**Description of the task**. All of the entries below are to be retyped exactly.

**The input**.
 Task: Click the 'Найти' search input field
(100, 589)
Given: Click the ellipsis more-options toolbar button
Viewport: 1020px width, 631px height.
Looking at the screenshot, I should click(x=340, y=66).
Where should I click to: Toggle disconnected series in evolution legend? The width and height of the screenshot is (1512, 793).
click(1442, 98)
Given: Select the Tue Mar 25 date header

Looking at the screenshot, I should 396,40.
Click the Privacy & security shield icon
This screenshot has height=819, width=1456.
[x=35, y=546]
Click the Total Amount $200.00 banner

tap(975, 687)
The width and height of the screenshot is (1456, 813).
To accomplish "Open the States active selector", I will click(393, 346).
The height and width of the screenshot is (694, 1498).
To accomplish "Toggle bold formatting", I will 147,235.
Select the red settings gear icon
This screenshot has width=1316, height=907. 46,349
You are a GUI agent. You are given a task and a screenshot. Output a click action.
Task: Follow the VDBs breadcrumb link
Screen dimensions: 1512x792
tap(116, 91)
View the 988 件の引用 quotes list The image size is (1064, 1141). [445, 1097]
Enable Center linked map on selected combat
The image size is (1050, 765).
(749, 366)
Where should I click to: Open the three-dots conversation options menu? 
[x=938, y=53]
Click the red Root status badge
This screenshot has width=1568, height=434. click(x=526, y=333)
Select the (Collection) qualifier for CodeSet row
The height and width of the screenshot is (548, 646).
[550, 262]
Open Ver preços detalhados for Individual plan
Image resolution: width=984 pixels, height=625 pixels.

**Your response**.
 Task: Click the 'Найти' search input field
(100, 589)
Given: Click the ellipsis more-options toolbar button
Viewport: 1020px width, 631px height.
Looking at the screenshot, I should click(x=340, y=66).
Where should I click to: Toggle disconnected series in evolution legend? The width and height of the screenshot is (1512, 793).
click(1442, 98)
Given: Select the Tue Mar 25 date header

Looking at the screenshot, I should 396,40.
Click the Privacy & security shield icon
This screenshot has height=819, width=1456.
[x=35, y=546]
Click the Total Amount $200.00 banner

tap(975, 687)
The width and height of the screenshot is (1456, 813).
To accomplish "Open the States active selector", I will click(393, 346).
The height and width of the screenshot is (694, 1498).
To accomplish "Toggle bold formatting", I will 147,235.
Select the red settings gear icon
This screenshot has width=1316, height=907. 46,349
You are a GUI agent. You are given a task and a screenshot. Output a click action.
Task: Follow the VDBs breadcrumb link
Screen dimensions: 1512x792
tap(116, 91)
View the 988 件の引用 quotes list The image size is (1064, 1141). [445, 1097]
Enable Center linked map on selected combat
The image size is (1050, 765).
(749, 366)
Where should I click to: Open the three-dots conversation options menu? 
[x=938, y=53]
Click the red Root status badge
This screenshot has width=1568, height=434. click(x=526, y=333)
Select the (Collection) qualifier for CodeSet row
The height and width of the screenshot is (548, 646).
[550, 262]
Open Ver preços detalhados for Individual plan
Image resolution: width=984 pixels, height=625 pixels.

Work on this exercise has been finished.